The idea of no taxation without representation is as Canadian as maple syrup, a wheat field or an oil jack standing distantly in the field, but don’t tell that to the Canada Revenue Agency. They plan on continuing to collect more taxes from you based on tax changes that have not yet passed the House of Commons.

They are going ahead even after the Governor General prorogued Parliament on Monday.

The Trudeau government announced that it would change the capital gains inclusion rate from one-half to two-thirds — on amounts of more than $250,000 each year — in Budget 2024, which was released on April16. The government’s Ways and Means Motion to introduce the necessary legislation was tabled on Sept. 23, but was never voted on.

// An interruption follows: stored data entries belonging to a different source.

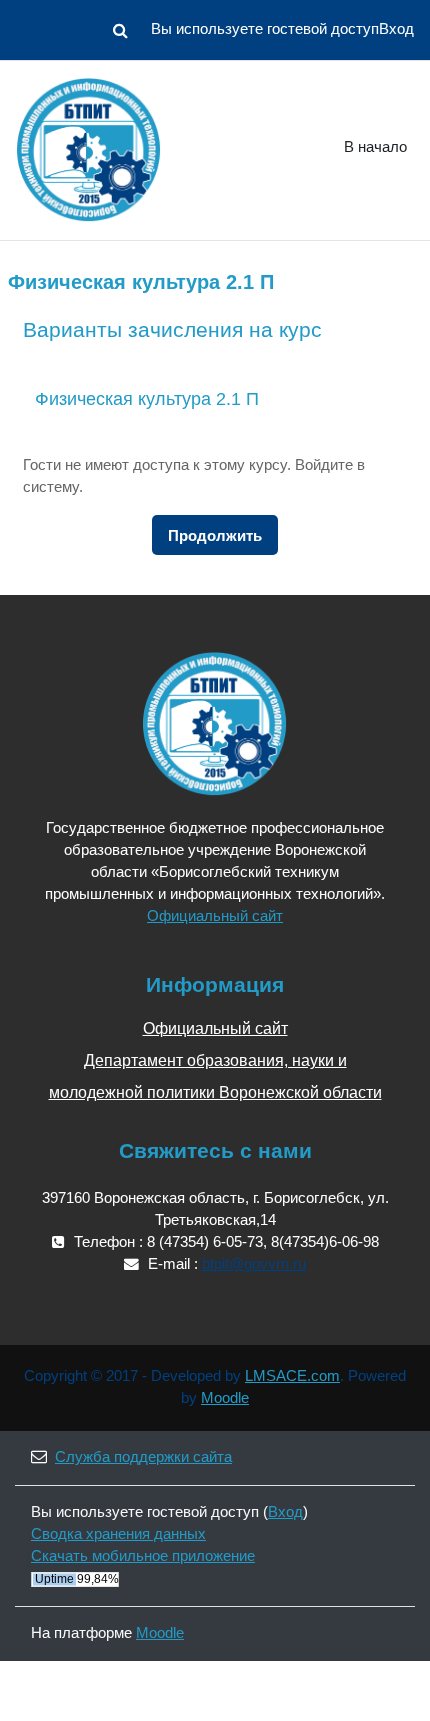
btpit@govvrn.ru (254, 1264)
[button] (120, 30)
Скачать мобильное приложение (143, 1556)
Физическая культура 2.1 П (147, 399)
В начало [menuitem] (375, 147)
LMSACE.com (292, 1376)
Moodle (225, 1398)
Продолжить (215, 536)
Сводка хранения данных (118, 1534)
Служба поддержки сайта (143, 1457)
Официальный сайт (215, 916)
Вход (396, 29)
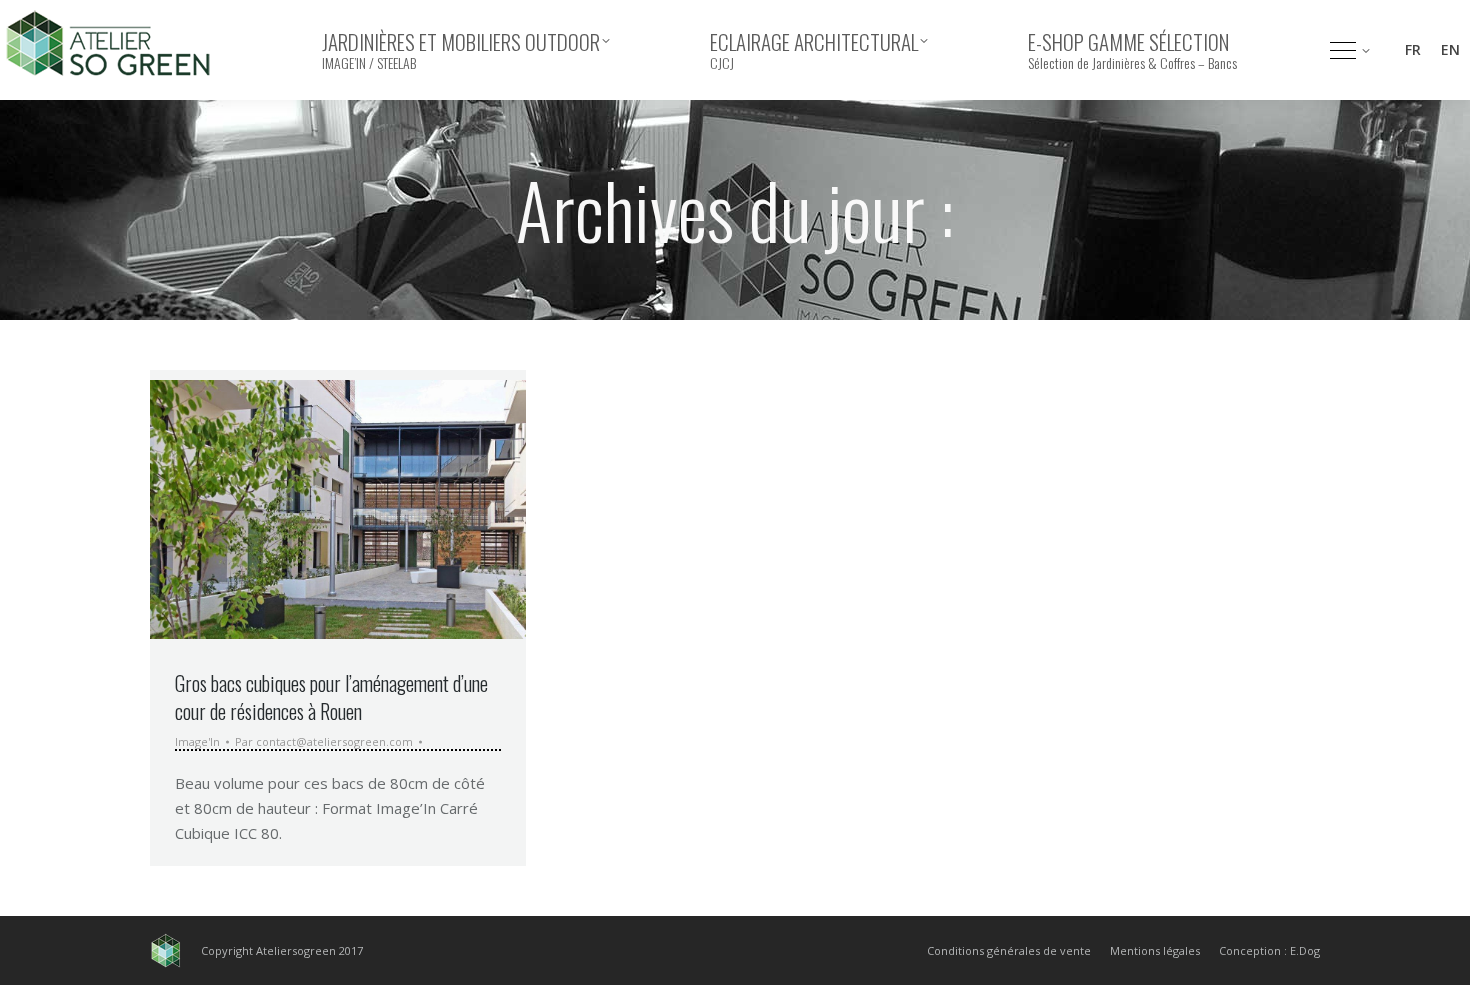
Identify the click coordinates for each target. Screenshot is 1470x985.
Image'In (197, 741)
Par (324, 742)
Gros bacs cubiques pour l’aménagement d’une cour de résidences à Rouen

For most bills and government business, a failure to pass them before Parliament is shut down means that they die on the order paper. It seems the capital gains tax changes will live on because the CRA says they will be collecting the tax increase as if it had passed.

“Although these proposed changes are subject to parliamentary approval, consistent with standard practice, the Canada Revenue Agency (CRA) is administering the changes to the capital gains inclusion rate effective June 25, 2024, based on the proposals included in the Notice of Ways and Means Motion tabled Sept. 23, 2024,” CRA wrote in response to emailed questions.

“Parliamentary convention dictates that taxation proposals are effective as soon as the government tables a Notice of Ways and Means Motion; this approach provides consistency and fairness in the treatment of all taxpayers.”

That may be the way things have been done, thus the term convention, but that doesn’t make it right, especially since these are tax changes that have not been voted on and the House in no longer sitting.

Not in the view of CRA, which doesn’t seem to think they live by their own rules.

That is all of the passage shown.